# Ouch!!



## cover2 (Apr 3, 2013)

A Euclid Boulevard woman has sued the city of Campbell, a property owner, a foreclosing bank and the bank’s property maintenance contractor after she said she was hurt in a car crash because she couldn’t see a stop sign that her suit says was completely hidden by overgrown weeds.
Besides the city, Judith Pelletier, of Euclid Boulevard, sued Danny Saulsberry, of 344 12th St., Campbell; Bank of New York Mellon; and Safeguard Properties LLC of Valley View, Ohio, seeking more than $25,000 in damages.
Pelletier said she was eastbound on Sanderson Avenue on Aug. 22, 2013, when her inability to see and react to the sign caused her to collide with a southbound car on 12th Street, which had the right of way.
Due to the crash, she suffered neck and thoracic sprains and a tension headache, for which she underwent medical and chiropractic care, she said.
The lawsuit, which demands a jury trial, was filed last week in Mahoning County Common Pleas Court and is assigned to Judge John M. Durkin.
Campbell Law Director Brian Macala said a reporter’s call was his first word about the complaint, that he could not comment on it, and that the city will turn it over to its insurance carrier. 
Gretchen Fri, Safeguard’s corporate communications director, declined to comment.
Saulsberry and bank officials could not be reached for comment.
*Can't wait to see what new and exciting requirements this will produce, more photos and any traffic sign within a hundred yards of property will have to be made visible by contractor or you will be charged back.:innocent:*


----------



## hammerhead (Apr 26, 2012)

dont work for SG. problem solved


----------



## cover2 (Apr 3, 2013)

hammerhead said:


> dont work for SG. problem solved


 Never did and never will, after reading that article glad I don't because some a**wipe there will come up with a new requirement.


----------



## PropPresPro (Apr 12, 2012)

cover2 said:


> A Euclid Boulevard woman has sued the city of Campbell, a property owner, a foreclosing bank and the bank’s property maintenance contractor after she said she was hurt in a car crash because she couldn’t see a stop sign that her suit says was completely hidden by overgrown weeds.
> Besides the city, Judith Pelletier, of Euclid Boulevard, sued Danny Saulsberry, of 344 12th St., Campbell; Bank of New York Mellon; and Safeguard Properties LLC of Valley View, Ohio, seeking more than $25,000 in damages.
> Pelletier said she was eastbound on Sanderson Avenue on Aug. 22, 2013, when her inability to see and react to the sign caused her to collide with a southbound car on 12th Street, which had the right of way.
> Due to the crash, she suffered neck and thoracic sprains and a tension headache, for which she underwent medical and chiropractic care, she said.
> ...


 
Obviously the BOTG are to blame for this. :whistling2:


----------



## BPWY (Apr 12, 2012)

PropPresPro said:


> Obviously the BOTG are to blame for this. :whistling2:







I couldn't begin to count the number of times I've bid grass cuts that were way over grown .......... and then nothing was done.


----------



## adorler (Feb 24, 2013)

Are not Stop signs and the such posted on city property? Case closed there, cities problem I would guess...


----------



## BRADSConst (Oct 2, 2012)

adorler said:


> Are not Stop signs and the such posted on city property? Case closed there, cities problem I would guess...
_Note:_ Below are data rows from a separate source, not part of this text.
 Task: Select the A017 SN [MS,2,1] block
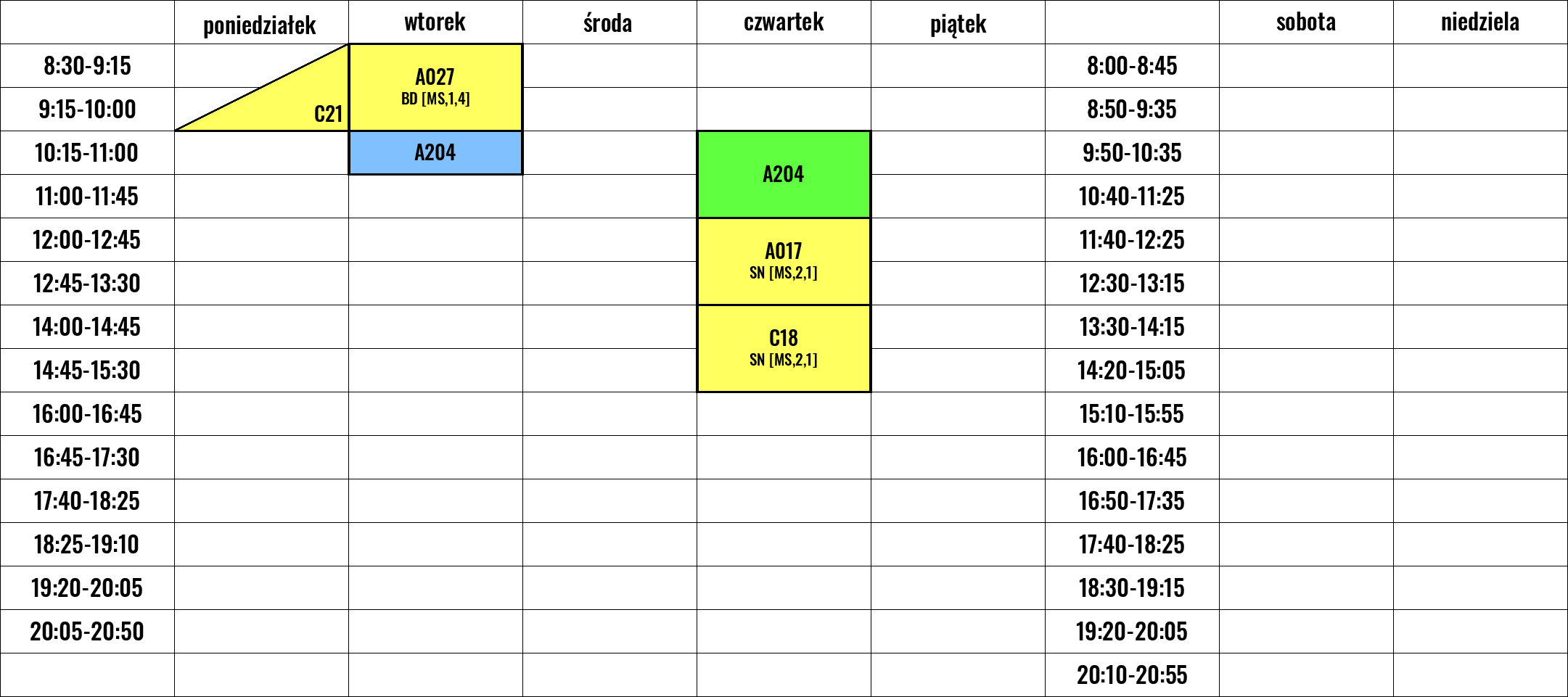(784, 261)
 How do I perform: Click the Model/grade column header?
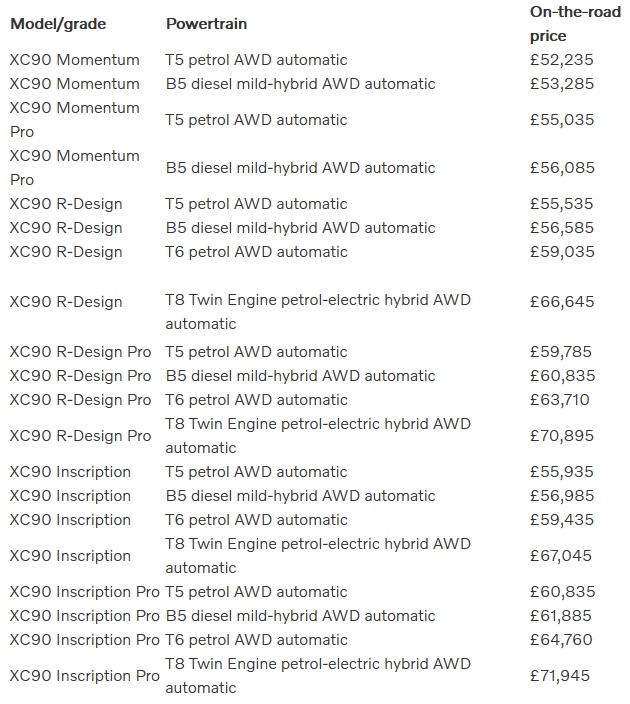pos(57,23)
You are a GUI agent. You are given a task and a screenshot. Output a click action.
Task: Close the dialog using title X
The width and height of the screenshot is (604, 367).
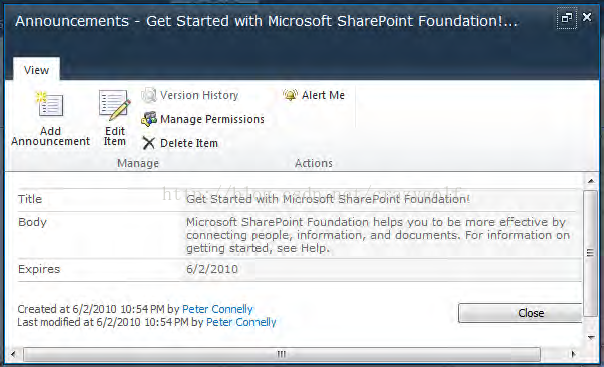click(x=587, y=17)
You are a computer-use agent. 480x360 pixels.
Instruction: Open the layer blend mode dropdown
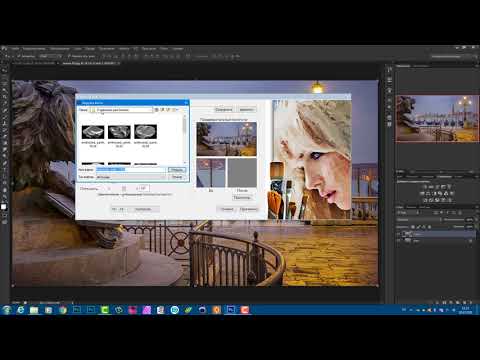click(x=417, y=220)
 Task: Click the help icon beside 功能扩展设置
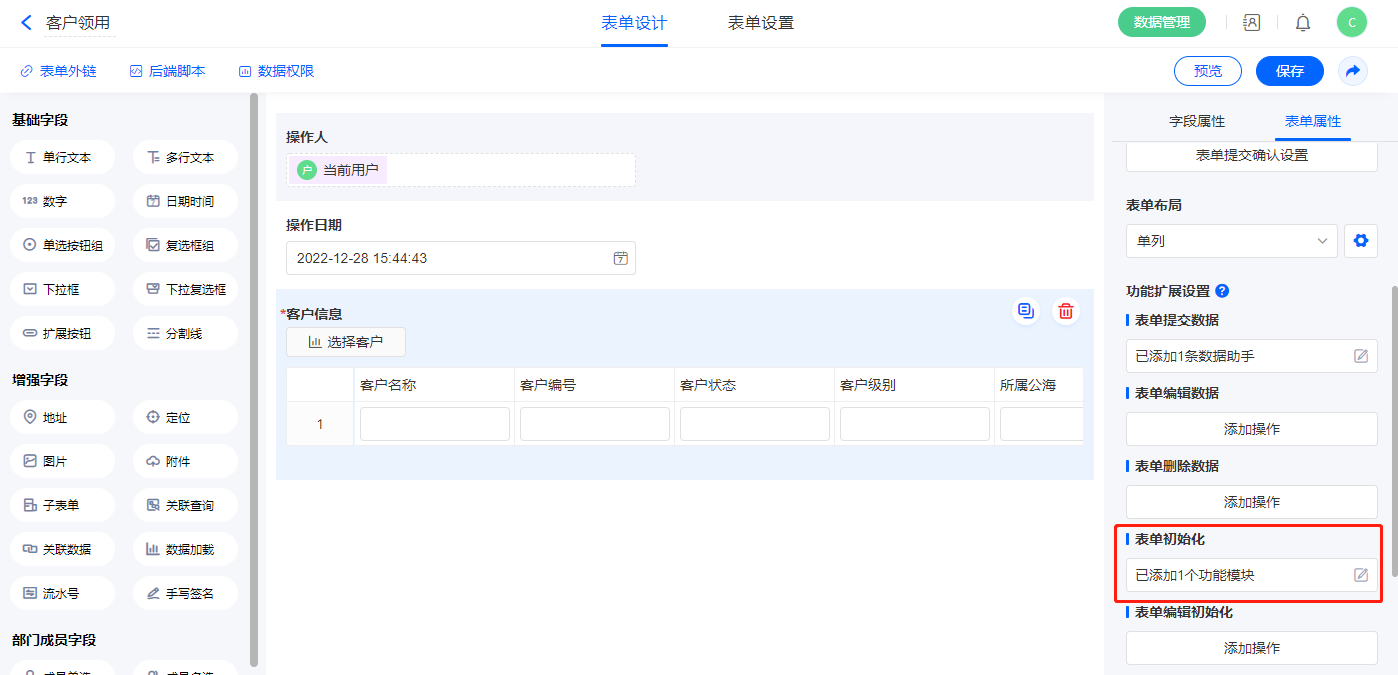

I'm not so sure on that, the fire hydrants around here are on the city property and it is the resident/owners responsibility to keep the snow removed. Same for the sidewalks. I received a violation on one of my rentals because the tenant was lazy. Around here at least, I would assume the same would be true for traffic signs and weeds.


----------



## Splinterpicker (Apr 18, 2012)

BRADSConst said:


> I'm not so sure on that, the fire hydrants around here are on the city property and it is the resident/owners responsibility to keep the snow removed. Same for the sidewalks. I received a violation on one of my rentals because the tenant was lazy. Around here at least, I would assume the same would be true for traffic signs and weeds.


 
Drivers inability to stop or be cautious at an intersection is not a liability to me. They had control of the auto and if they were attentative they should NOT be going 20 through an intersection. How many times have they traveled this route .... If the weeds were too tall this is an issue with the city NOT maintaining their signage. I would have to assume that the city sent letters and such then the bank has a time to respond then if inactivity happens the city sends out a crew to handle the violation. This is a case of a driver not paying attention CASE CLOSED


----------



## mtmtnman (May 1, 2012)

In most places i have lived even the boulevard is the responsibility of the home owner. This case does have merit especially if it is found Safeguard sent contractors over and over and over again to bid the job. I have seen lots go all summer her not mowed and i only bid for these nationals ONE TIME. After that piss on it. They never approve it, why should i bid it.......


----------



## BRADSConst (Oct 2, 2012)

Splinterpicker said:


> This is a case of a driver not paying attention CASE CLOSED


 Don't bet on it. I remember a few years back some college kids were brought up on charges because they stole a stop sign and put it in the dorm room. Driver of the car got hurt and it wasn't their fault because the sign wasn't there.


----------



## nurumkin (Sep 28, 2012)

*re*



BRADSConst said:


> Don't bet on it. I remember a few years back some college kids were brought up on charges because they stole a stop sign and put it in the dorm room. Driver of the car got hurt and it wasn't their fault because the sign wasn't there.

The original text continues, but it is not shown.